- RECORDS -
━━━━━━
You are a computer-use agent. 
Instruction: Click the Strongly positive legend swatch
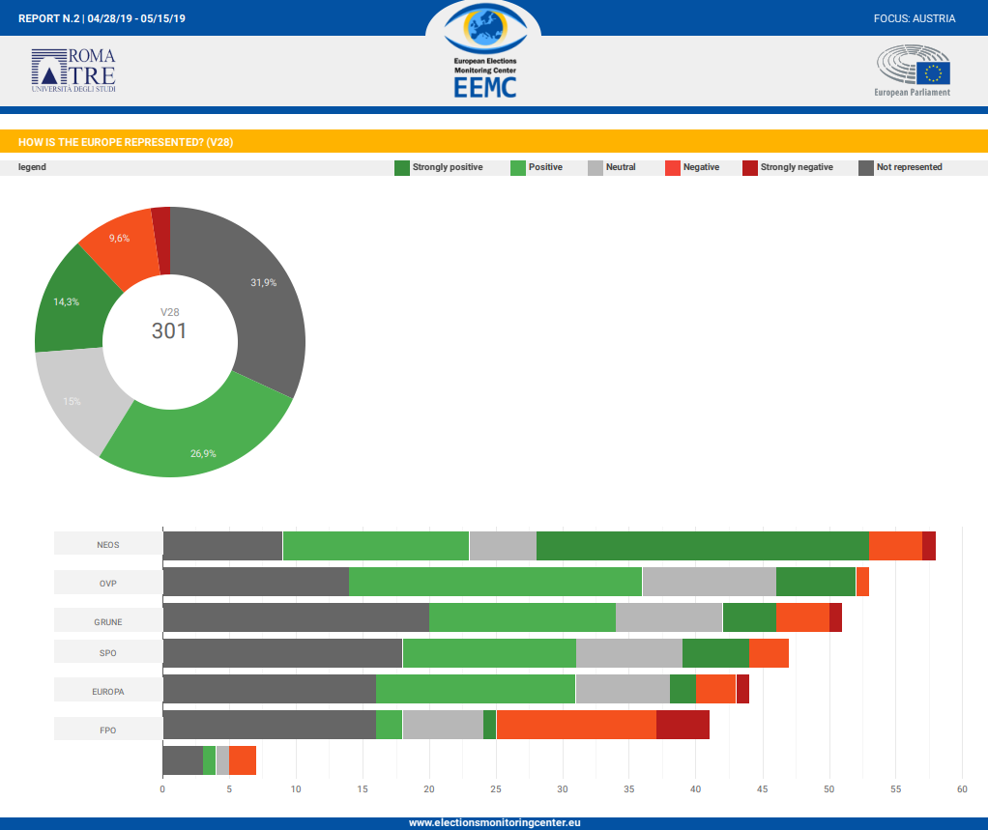pyautogui.click(x=401, y=168)
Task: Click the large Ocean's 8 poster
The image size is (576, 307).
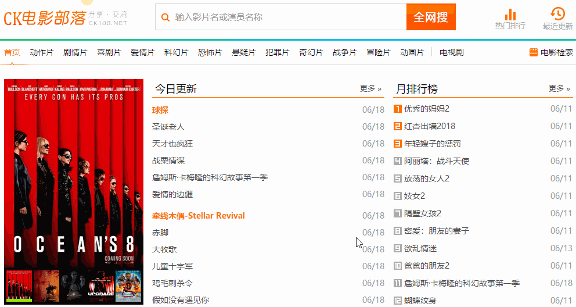Action: click(x=74, y=174)
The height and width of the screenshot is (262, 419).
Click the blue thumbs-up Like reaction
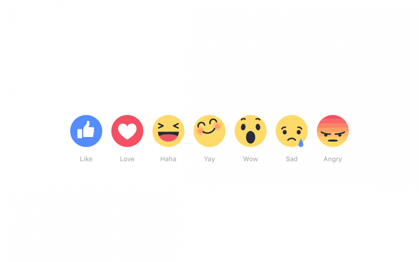click(86, 131)
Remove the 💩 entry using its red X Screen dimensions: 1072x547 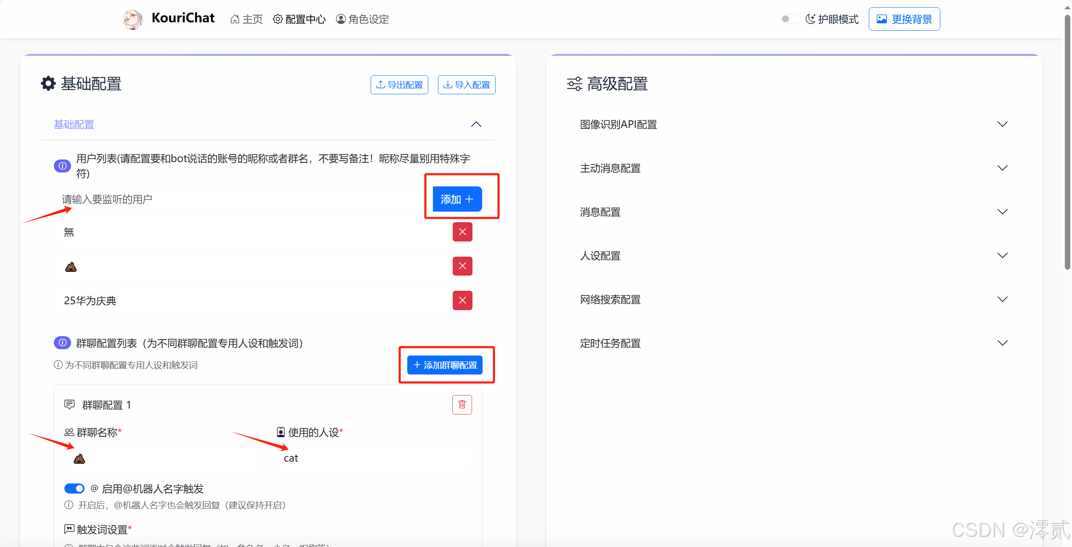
━━━━━━
- GIVEN EXERCISE -
Format each line of the records above as a Markdown table with the columns n and Line, numbering the rows and skipping any blank lines. Leave the pictures out of your answer.

- ANSWER -
| n | Line |
|---|---|
| 1 | You are a computer-use agent.  |
| 2 | Instruction: Click the Strongly positive legend swatch |
| 3 | pyautogui.click(x=401, y=168) |
| 4 | Task: Click the large Ocean's 8 poster |
| 5 | The image size is (576, 307). |
| 6 | Action: click(x=74, y=174) |
| 7 | The height and width of the screenshot is (262, 419). |
| 8 | Click the blue thumbs-up Like reaction |
| 9 | click(86, 131) |
| 10 | Remove the 💩 entry using its red X Screen dimensions: 1072x547  |